My jaw dropped upon hearing it.

"The same with Principal Weems?!" I unbelievably asked.

He nodded, "Ms. Thornhill is the head of student affairs, that's why I'm scared for you though."

"Wow, thanks for sharing." I also rolled my eyes because he made me nervous. "I still owe you lunch though. Don't forget!" I reminded him.

"Why would I forget? Free lunch is the best lunch!"

I gave him a fistbump before I sprint. The overthinking phase that I have right now while running is beyond reasonable. Did I do something wrong? Or did they notice that Larissa and I have that something before? I kept running to prevent my mind but I think I'm just giving myself a heart attack in a few minutes. After some running competition with my sould, I've finally reached the fifth floor. Next time Larissa, try to have an elevator in school. Thank you.

I slowly walked in the hallway to read the titles in the door. I am really praying in heaven to not see Larissa in this moment because I swear, I would kneel and bawl out.

And here it is...The Office of Student Affairs.

I was about to knock but someone from the other end of the hallway opened the door. It is from Principal Weems' office revealing...

Florence Stevens?

She saw me immediately when she went out. She walked towards me while she gives me an irritating smirk.

I hate her.

"Oops—" she stopped infront of me when she purposely dropped her handkerchief. "Oh God, my handkerchief is so wet." she glanced at me since she saw that I was staring at her. "Ms. Beischel, weird to see you here."  she was sweating all over her face and it makes me think of unpleasant thoughts.

Why would she go out from Principal Weems' office in the first place? Second, why is she sweating so much? Third, even her handkerchief is wet. Fourth, I hate her in everything that she does!

"Likewise. Weird to see you sweating." I backfired on her.

"The hell would you care?"  she utters sarcastically.

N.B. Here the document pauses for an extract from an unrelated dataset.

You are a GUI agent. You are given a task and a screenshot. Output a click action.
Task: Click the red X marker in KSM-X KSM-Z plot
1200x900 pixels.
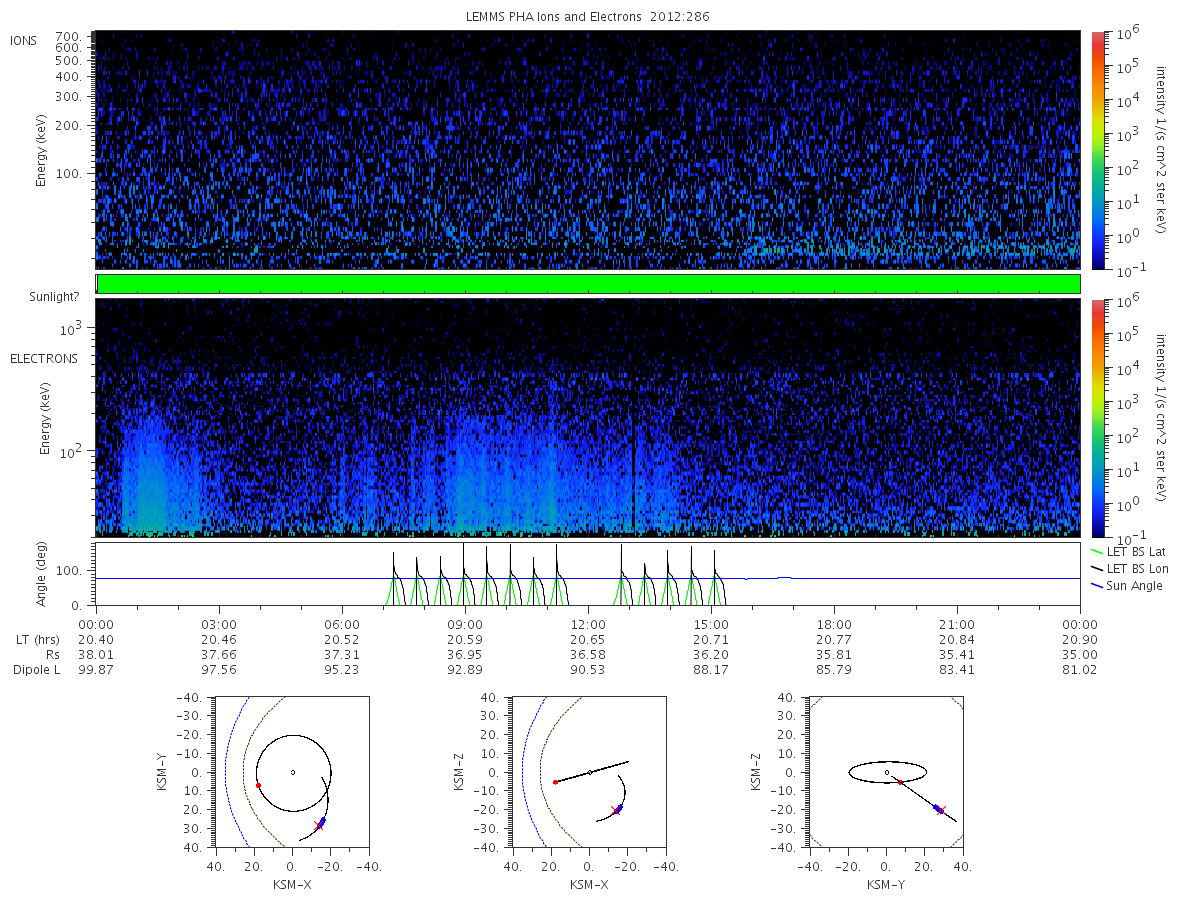(x=615, y=811)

"Then me going here is also none of your business." I winked at her which made her furious. I saw how irritated she got. Well-deserved.

"On second thought, I feel like you would care why I was with Principal Weems." she moved closer to me while she plays with her wet handkerchief.

I know deep inside that I was triggered with what she is doing right now. I know I am fragile but I cannot let myself not conceal my emotions. I know I'm weak but I will never show it, especially with her.